This is a letter to the editor written in response to a Black Press column published by the President of the Legislative Press Gallery. By sheer coincidence, the columnist’s wife has spent years as a Public Affairs Officer appointed by the Liberal Government through an Order-in-Council.
The letter writer is a regular reader here who is both informed and articulate.
I am glad to see columnist Tom Fletcher agrees with John Horgan on small hydro power projects such as the Nuu-Chah-Nulth being beneficial for remote communities. This one may have a light footprint and displace diesel generated power for a good portion of the year. The powerhouse is close to the point of use and it is a true run-of-river project.
But I do not believe Mr. Fletcher could have seen projects such as the Ashlu before construction. He would have noticed that there used to be water in the river.
The critics are far from silenced as drying up of the Ashlu has brought even more opposition to these projects. He most likely wasn’t on site during construction of East Toba or Tyson Lake. Alpine lakes such as Tyson on the Sunshine Coast are being bottom drained by levels of 60 feet. This is not run of river.
The blasting and tunnelling required, the clearcuts for the penstocks, the clearcuts for the power lines to join clusters of powerhouses together, service roads larger than for logging, clusters of permanent powerhouses, diversion of waterfalls, drying of rivers — all are my idea of devastation.
Yes, I do get out. Will Mr. Fletcher publish photos of construction of projects such as Tyson Lake on the Sunshine Coast and let his readership form an opinion? There are no road deactivations or replanting as there is with forestry.

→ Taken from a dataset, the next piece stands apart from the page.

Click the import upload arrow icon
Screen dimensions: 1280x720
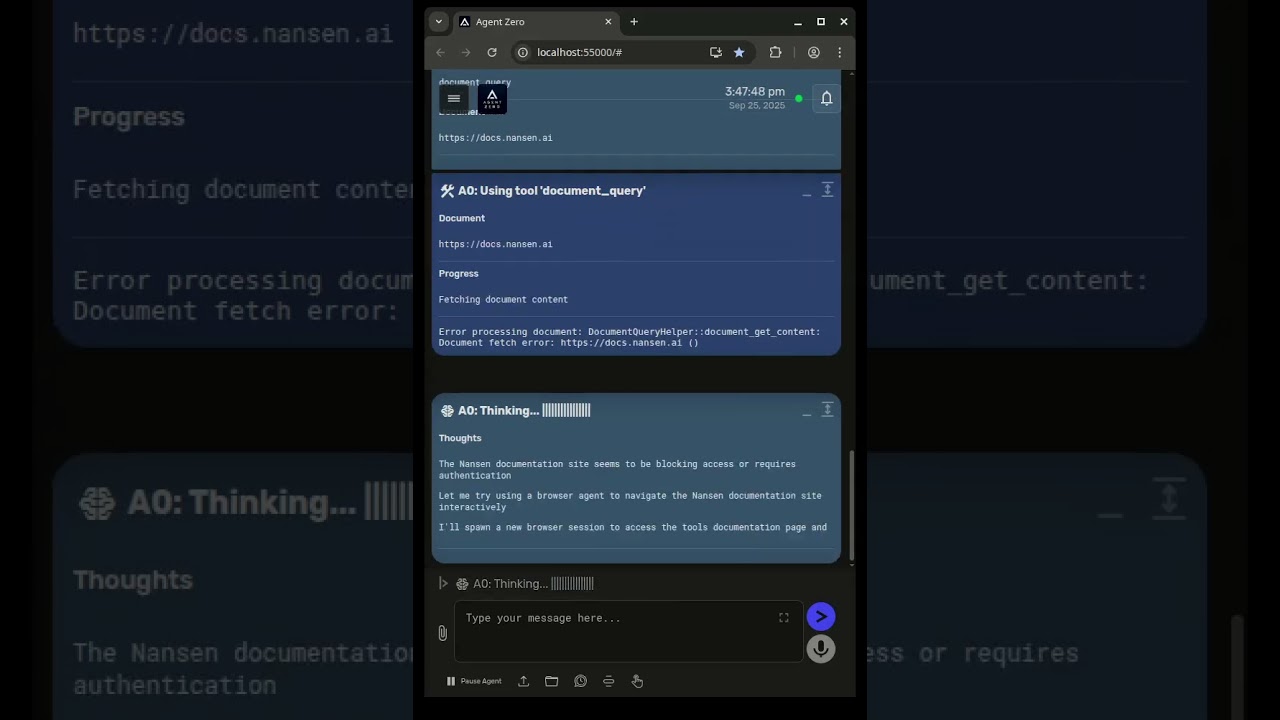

If one were acquainted with the history of logging, one would know a deactivated camp is virtually impossible to find. The IPPs are not bound by the Forestry Act when it comes to road building, construction or visual impact.
Will Mr. Fletcher publish the monthly production figures of these hydroelectric projects and correlate them to a decrease in purchase of fossil fuel generated electricity?

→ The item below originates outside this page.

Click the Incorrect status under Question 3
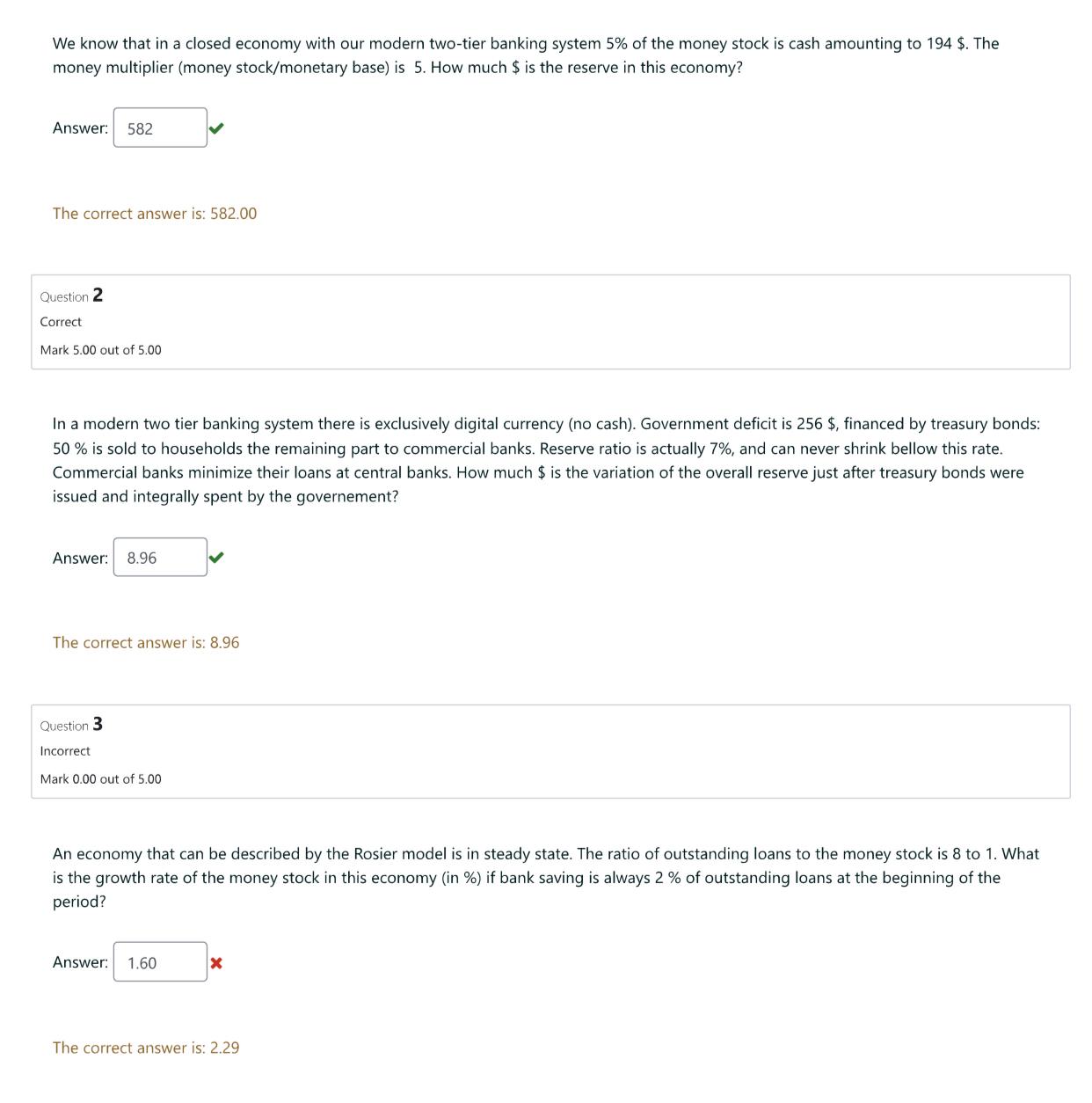 coord(65,751)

Has Mr. Fletcher watched the silt deposit reach all the way from Tyson Lake, down the Tzoonie River and into Narrows Inlet?

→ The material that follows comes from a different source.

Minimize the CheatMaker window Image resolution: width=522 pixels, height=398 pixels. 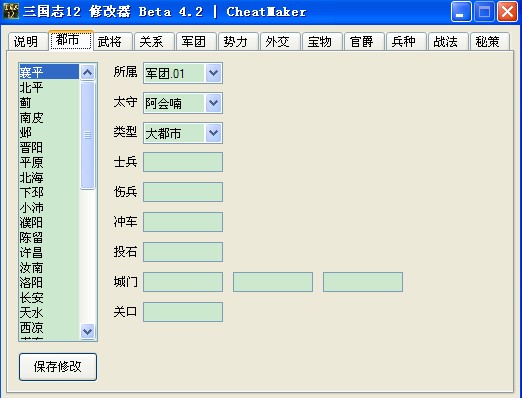coord(461,12)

Mr. Fletcher acknowledges majority ownership of these projects gets flipped to foreign corporations and investment funds as soon as approvals are granted. You bet I have a problem with them making a profit rather than the people of B.C. The case for political corruption looks pretty strong when you see government officials who lobbied for their existence move to prominent positions in private power companies. Will Mr. Fletcher publish that list and let his readership form an opinion?